Exercise aim:
Copy out the rows from the line with "Task: Click the Key Milestones header" up to and including the line with "Action: 1193,27", character for character, omitting the pictures.

─── Material for the task ───

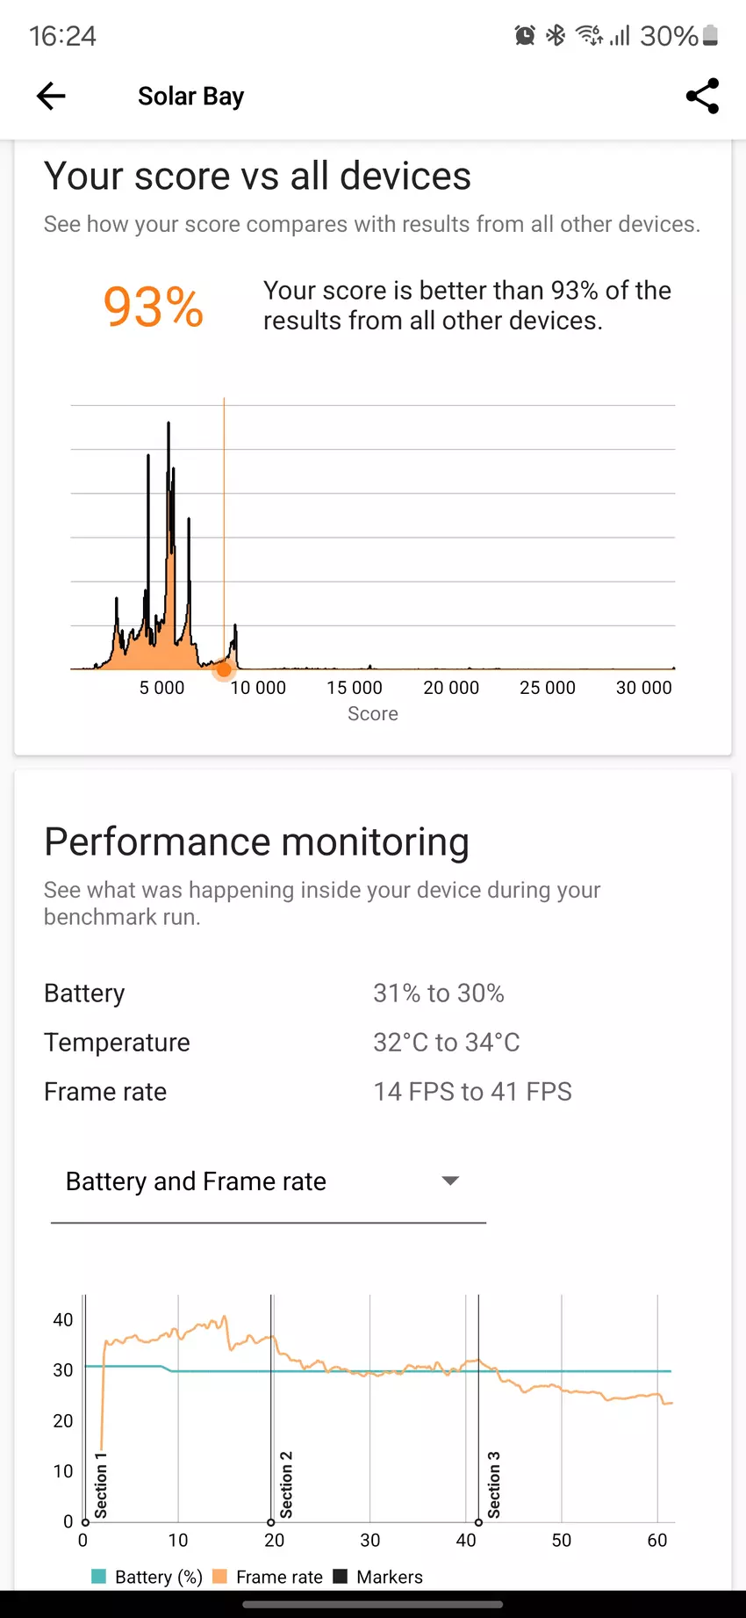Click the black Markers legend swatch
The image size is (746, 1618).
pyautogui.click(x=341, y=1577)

───
─── Material for the task ───

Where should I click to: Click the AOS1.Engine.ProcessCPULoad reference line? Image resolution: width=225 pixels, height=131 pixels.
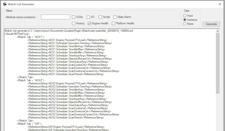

───
─── Material for the task ───

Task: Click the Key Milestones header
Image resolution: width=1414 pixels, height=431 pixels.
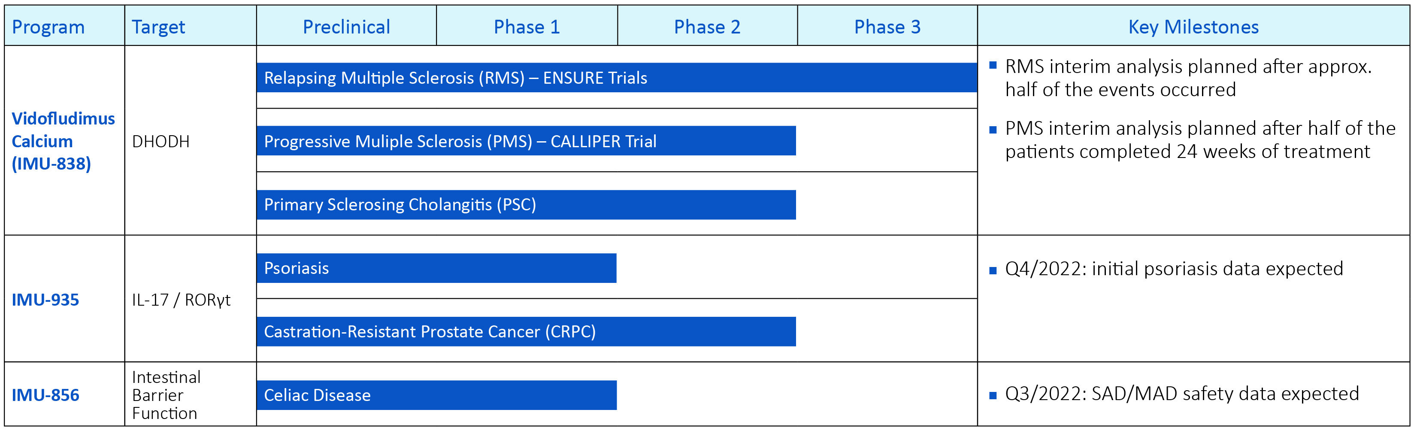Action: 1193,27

───

Solution for this problem:
Task: Click the Key Milestones header
Image resolution: width=1414 pixels, height=431 pixels.
Action: 1193,27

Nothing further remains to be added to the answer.